Note: While authors are asked to place warnings on their stories for some moderated content, everyone has different thresholds, and it is your responsibility as a reader to avoid stories or stop reading if something bothers you. 

The Theocracy - The Blackened Cross - 36. Chapter 36

Heidi Anderson’s parents stayed in a cabin ten miles outside the city during the summer months. Vanus could see why she picked it. It was close enough to the city she could drive there if need be and secluded enough she could hide. Out here in the boonies (was ten miles outside the city considered the boonies?) the eyes could play tricks on the mind. But it was also quiet. So quiet you could hear a twig snap. No matter where she and her daughter went, he knew it would not be far enough to get away from the forces of Inferno.

She stood on the step of the screened in porch, watching him pull up to the cabin anxiously with her arms folded over her chest. He could feel her anxiety from inside the car. He was anxious, too. I shouldn’t be here. I should be at home, recovering. But what kind of person would he be if he abandoned this woman and her daughter to deal with things on their own?

The sky was darkening, the shadows thickening. Van’s eyes searched the treelines as he got out of the car. The cold wind carried a trace of ice, making his bruised face smart. He wished he had something to cover his face, to hide what Heidi’s husband had done to him, but he had nothing, so she would have to face this cruel new reality head on once more. How did a person cope with such a thing?

These thoughts followed him as he trudged across the yard with his staff strapped to his back and a grocery bag in hand. “What’s that?” she asked in a jerky voice. She pointed at the bag with a cigarette in hand.

“Personal effects. Do you have protective wards around your home?”

“No.” Heidi waved a hand dismissively. “My husband and daughter decided we didn’t want to put our daughter around that. We thought it would…protect her…from…whatever. I guess we were wrong.”

“What I’m doing isn’t meant to harm anyone, it’s meant to protect your home,” Vanus said with forced patience. He hated the idea of people not protecting their home based on conservatism. “I am certified to lay wards around your home that will keep you and your daughter safe. With your permission I’d like to walk around the inside and outside of the cabin.” This was the longform, polite way of saying, Step over and let me do my job. With this thought a pang hit him. He missed the towering, brooding presence of Bazzelthorpe. He should be here with me, not back at the hospital. It’s hard to believe just over a week ago he wanted to kill me. Now we’re…

What were they? He inwardly shook the thought from his head. Now was not the time to think of such things.

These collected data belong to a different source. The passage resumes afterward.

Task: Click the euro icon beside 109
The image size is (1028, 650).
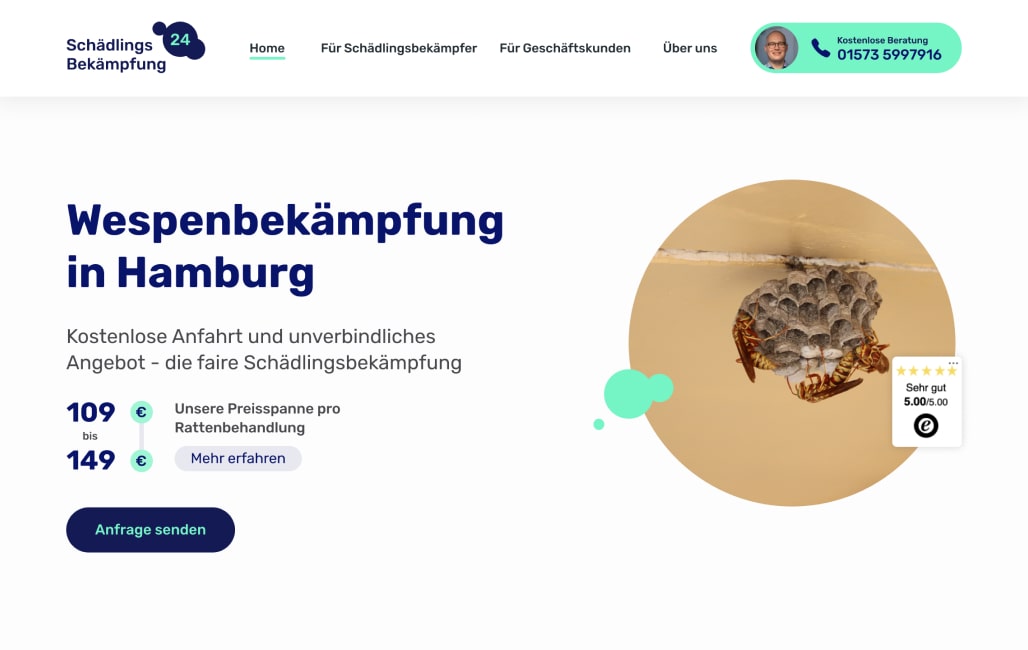Action: pos(141,412)
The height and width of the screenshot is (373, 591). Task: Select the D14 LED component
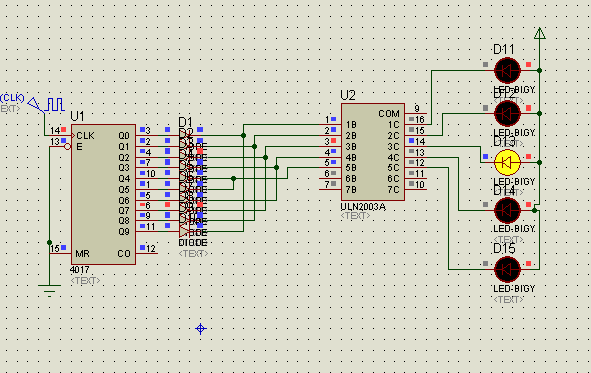(507, 211)
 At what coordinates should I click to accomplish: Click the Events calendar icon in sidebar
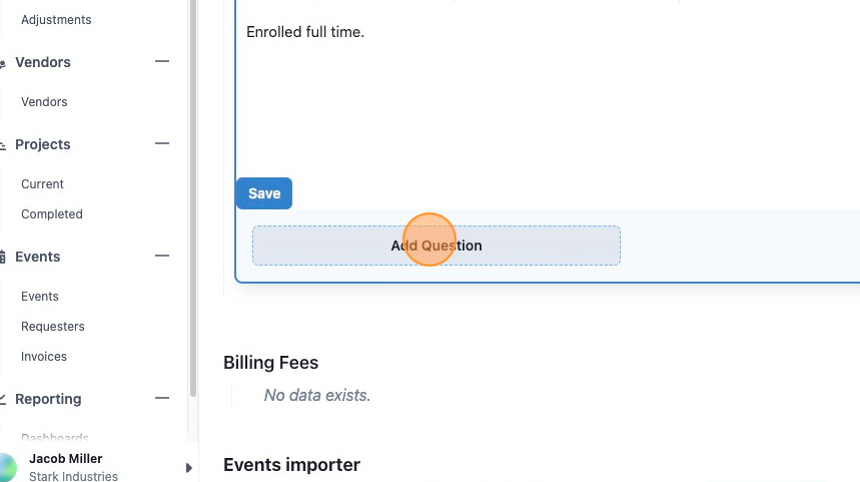pyautogui.click(x=2, y=257)
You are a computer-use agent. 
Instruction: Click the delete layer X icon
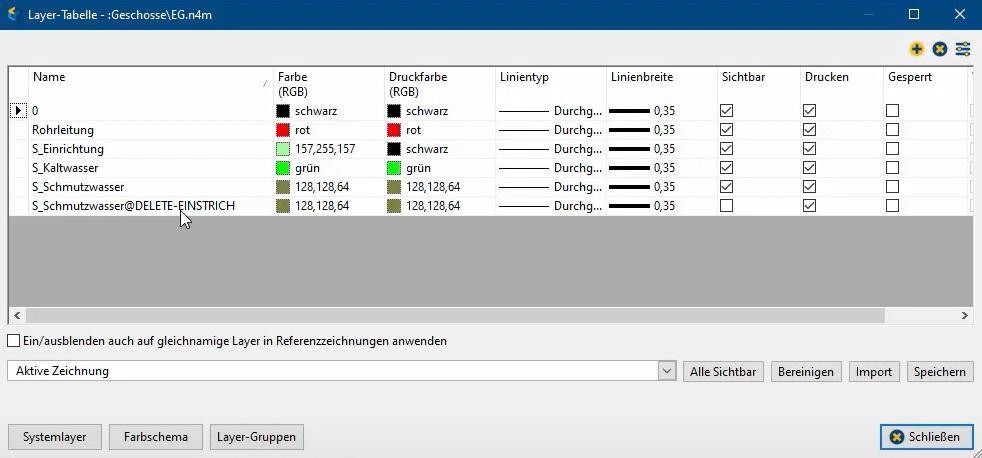pyautogui.click(x=939, y=49)
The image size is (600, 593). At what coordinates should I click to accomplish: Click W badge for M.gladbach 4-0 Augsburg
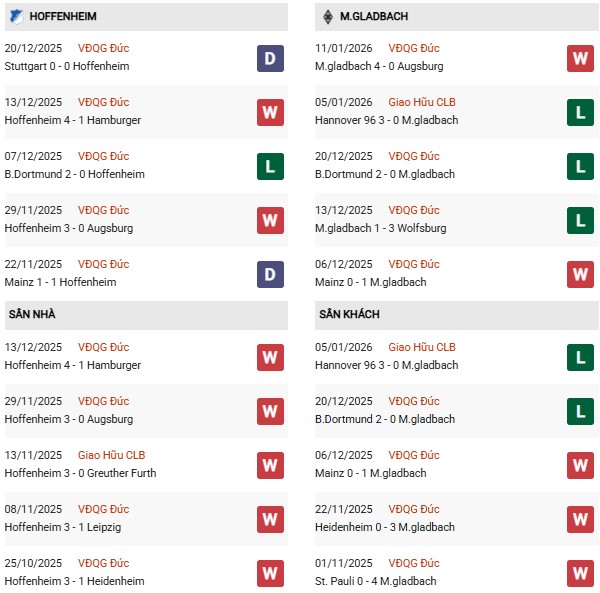click(x=580, y=58)
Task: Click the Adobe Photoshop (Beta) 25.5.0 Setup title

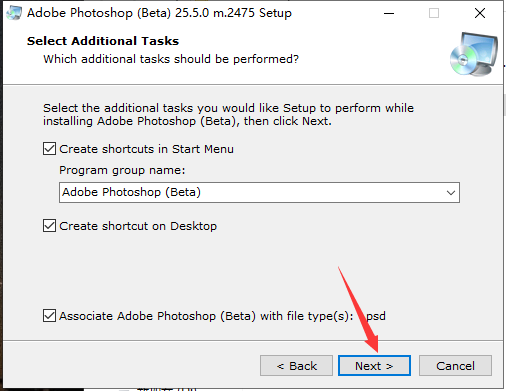Action: point(159,13)
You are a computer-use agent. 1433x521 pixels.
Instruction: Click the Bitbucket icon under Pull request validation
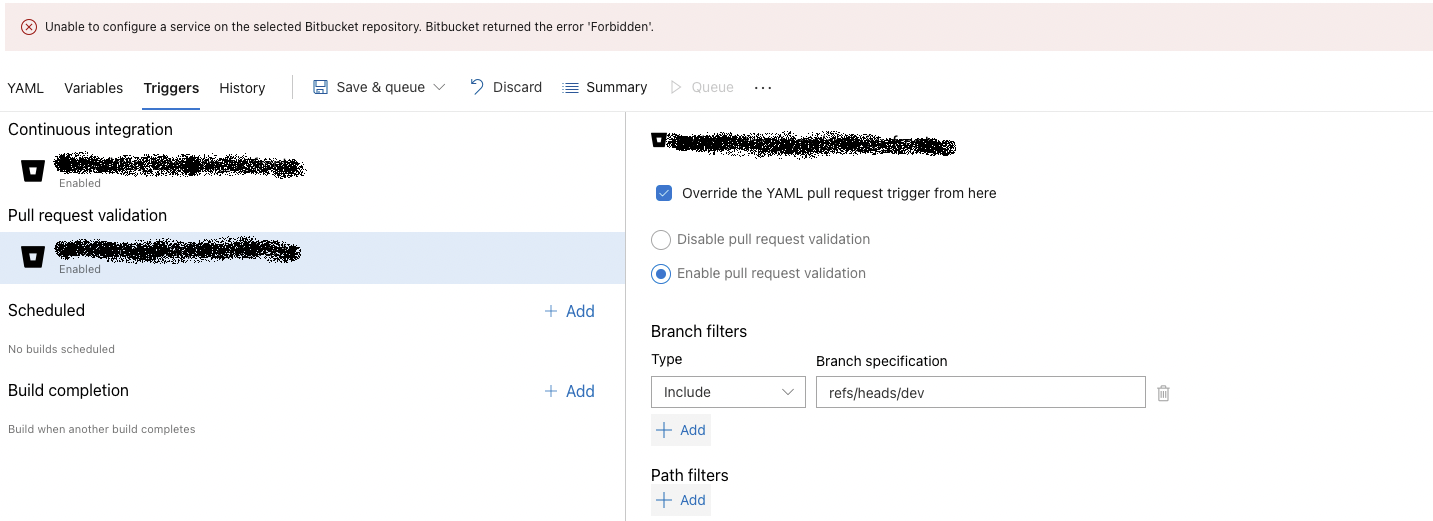tap(33, 257)
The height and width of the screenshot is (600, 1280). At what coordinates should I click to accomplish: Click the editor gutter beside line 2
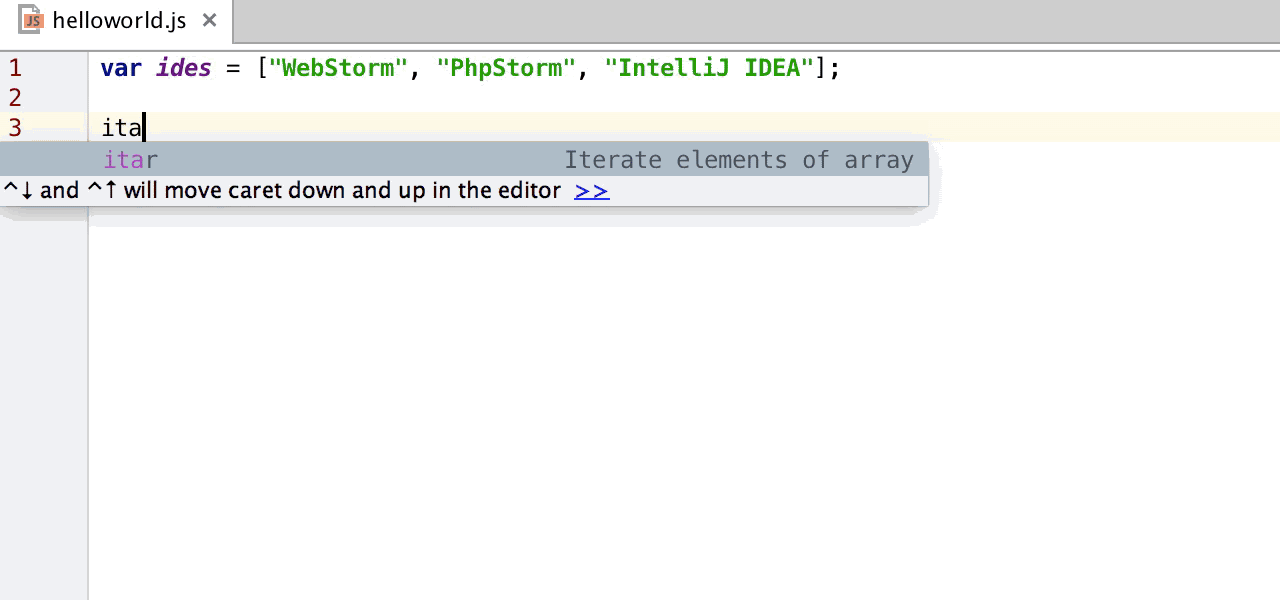tap(55, 97)
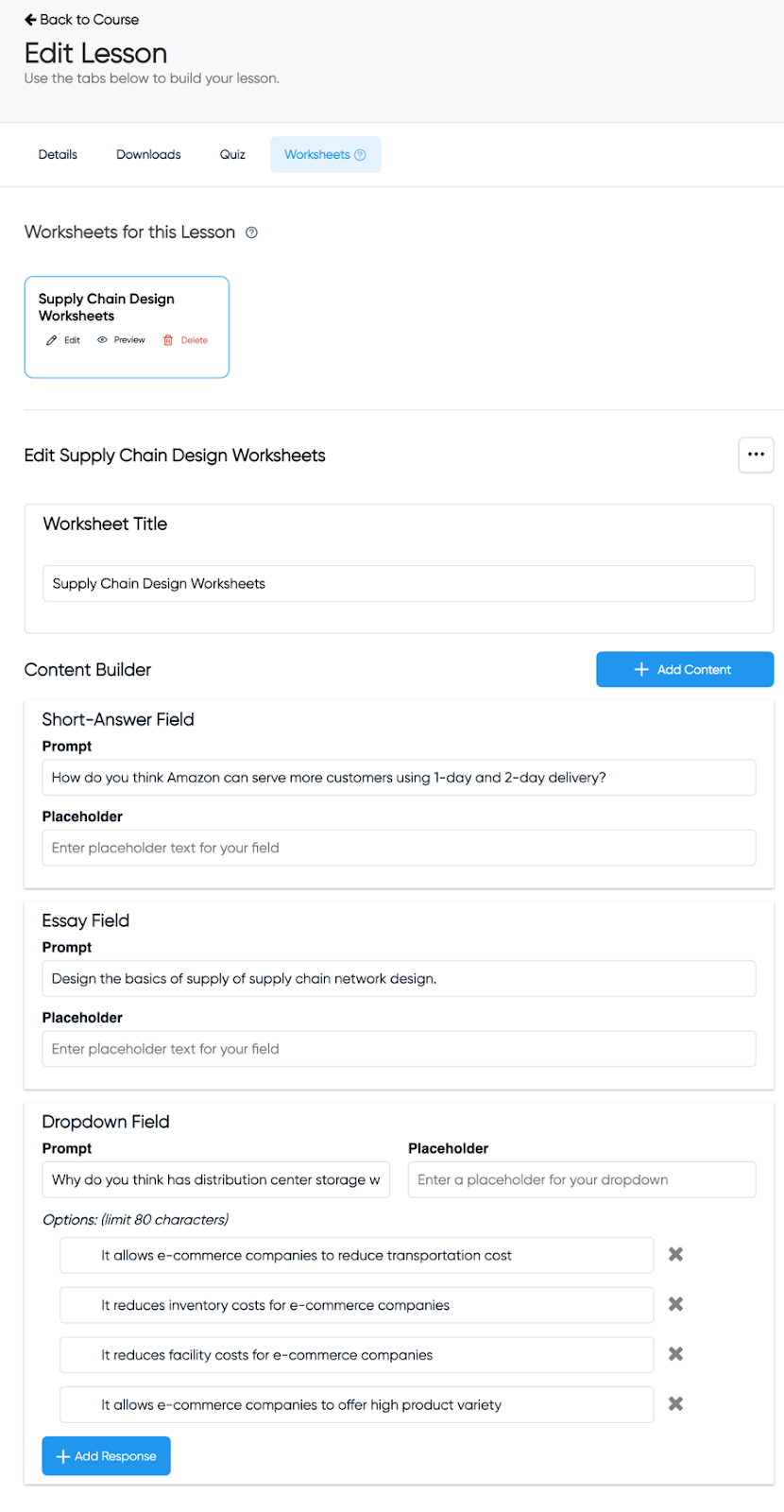Go to the Quiz tab

[232, 155]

Heidi let out a tired, heavy sigh. He watched her shoulders sag and her head dip low. In just two week’s time her life had been turned completely upside down. Derailed. Her husband was a killer and was turning into a monster. He could set aside his own pain for the time being. After all, was he not responsible? Could he have not done more?

You’re always too late…

He stepped into the wan light just as she raised her head. She saw his face. She gasped. “Did my husband do that to you?”

He’s not your husband, he wanted to tell her. Instead he looked away. He didn’t want her to see his shame, his rage. He didn’t want her to see just how badly Anderson and Leonidas had beaten him down. He didn’t want her to see just how much he wanted to kill her husband.

She must have seen it anyway because she said, in a subdued voice, “Come up to the house. Don’t worry, Little Annie is already asleep. I gave her some Benadryl. She’ll be out all night.”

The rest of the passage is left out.